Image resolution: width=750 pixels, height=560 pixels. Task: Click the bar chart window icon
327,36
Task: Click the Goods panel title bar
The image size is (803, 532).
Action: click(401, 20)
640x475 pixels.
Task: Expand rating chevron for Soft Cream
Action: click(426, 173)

=-=-=-=-=

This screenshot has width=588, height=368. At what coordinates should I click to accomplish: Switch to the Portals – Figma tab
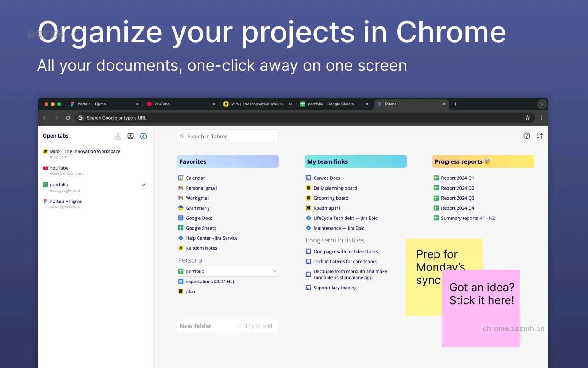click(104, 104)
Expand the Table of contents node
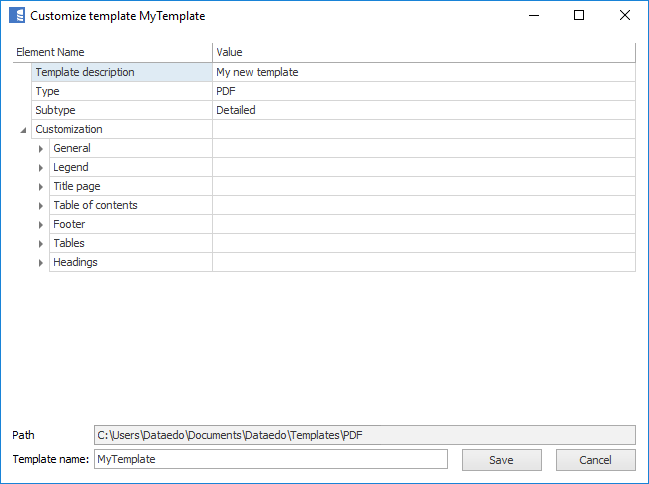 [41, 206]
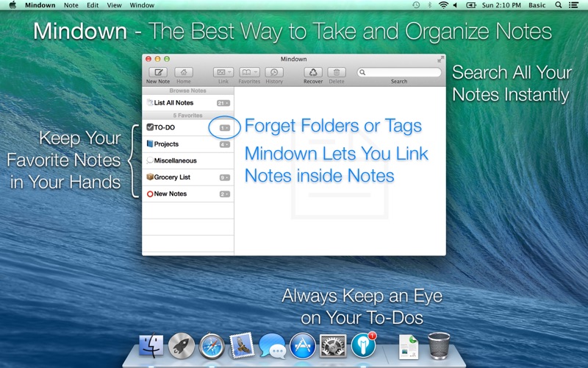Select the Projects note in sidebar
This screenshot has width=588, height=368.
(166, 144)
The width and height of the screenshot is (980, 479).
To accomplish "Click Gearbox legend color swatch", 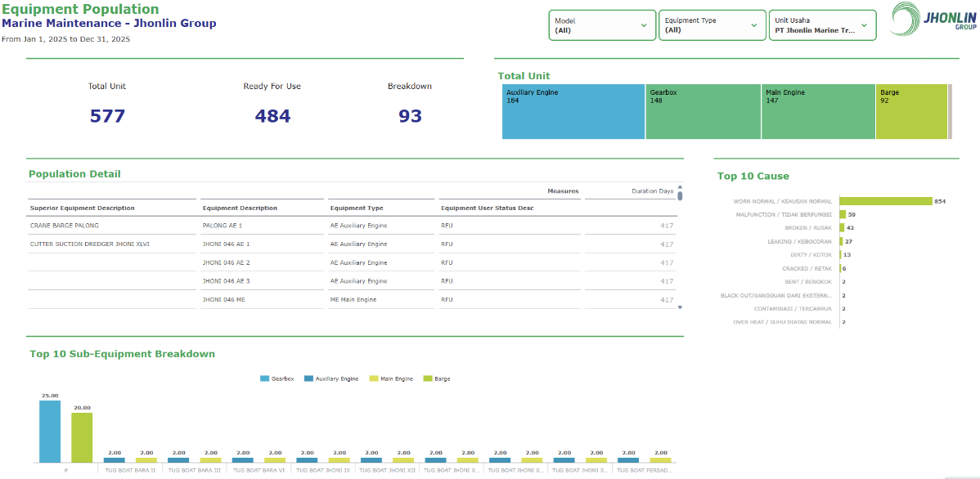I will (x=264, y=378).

=-=-=-=-=

ASSIGNMENT
What you return must match, character for character, the lines above from the one with "This screenshot has width=588, height=368. At" through the one with "The width and", minus any pictures.

RESULT FOR THIS EXERCISE
This screenshot has width=588, height=368. At what coordinates should I click to accomplish: Switch to the Portals – Figma tab
click(104, 104)
Expand the Table of contents node
 [41, 206]
Select the Projects note in sidebar
This screenshot has width=588, height=368.
(166, 144)
The width and height of the screenshot is (980, 479).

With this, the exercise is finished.